* **Dokumentabschnitt**:
——————

Redaktioneller Leitsatz
1. Nach § 95 Abs. 2 Nr. 2 AufenthG wird bestraft, wer unrichtige oder unvollständige Angaben macht oder benutzt, um für sich oder einen anderen einen Aufenthaltstitel oder eine Duldung zu beschaffen oder eine so beschaffte Urkunde wissentlich zur Täuschung im Rechtsverkehr gebraucht.
2. Ein diesbezüglicher Anklagevorwurf muss konkret benennen, welche tatsächliche Handlung welche Tatbestandsalternative erfüllt haben soll; eine unterschiedslose Aufzählung von Lebenssachverhalten ohne Angabe, worin die Straftat liegen soll, reicht hierfür nicht aus.
3. Dies gilt insbesondere hinsichtlich der Angabe, dass der deutsche Staatsbürger ... die Vaterschaft anerkannt habe; denn die Mitteilung des erfolgten Vaterschaftsanerkenntnisses wäre als solche nicht unrichtig, sondern zutreffend gewesen, und kommt als Tathandlung deshalb nicht in Betracht.
Tenor:
Das Urteil des Landgerichts Oldenburg vom 25. Mai 2009 und das Urteil des Amtsgerichts Oldenburg vom 28. Januar 2009 werden aufgehoben.

——————

* **Gesammeltes Material**:
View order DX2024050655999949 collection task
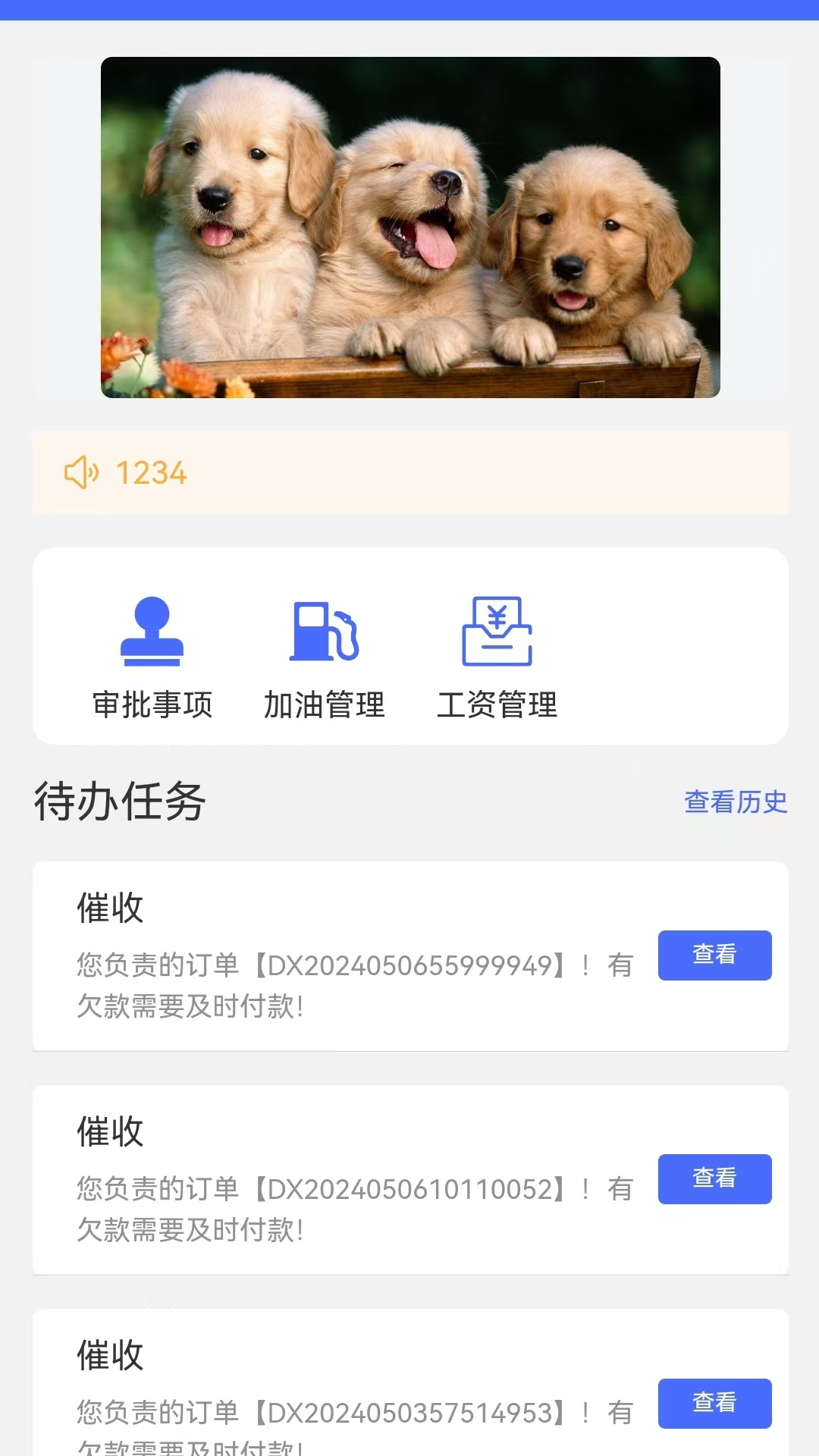 pos(714,955)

——————

* **Arbeitsaufträge**:
1. Erklären Sie in ein bis drei Sätzen, weshalb die Angabe, der deutsche Staatsbürger habe die Vaterschaft anerkannt, nach dem redaktionellen Leitsatz nicht als Tathandlung in Betracht kommt.
2. Schreiben Sie aus dem redaktionellen Leitsatz wörtlich die Stelle ab, die mit „2. Ein diesbezüglicher“ beginnt und mit „nicht in Betracht.“ endet.

* **Ergebnisse der Reihe**:
1. Die Mitteilung des erfolgten Vaterschaftsanerkenntnisses wäre als solche nicht unrichtig, sondern zutreffend gewesen. Nach § 95 Abs. 2 Nr. 2 AufenthG wird jedoch nur bestraft, wer unrichtige oder unvollständige Angaben macht oder benutzt. Deshalb scheidet diese Angabe als Tathandlung aus.

2.
2. Ein diesbezüglicher Anklagevorwurf muss konkret benennen, welche tatsächliche Handlung welche Tatbestandsalternative erfüllt haben soll; eine unterschiedslose Aufzählung von Lebenssachverhalten ohne Angabe, worin die Straftat liegen soll, reicht hierfür nicht aus.
3. Dies gilt insbesondere hinsichtlich der Angabe, dass der deutsche Staatsbürger ... die Vaterschaft anerkannt habe; denn die Mitteilung des erfolgten Vaterschaftsanerkenntnisses wäre als solche nicht unrichtig, sondern zutreffend gewesen, und kommt als Tathandlung deshalb nicht in Betracht.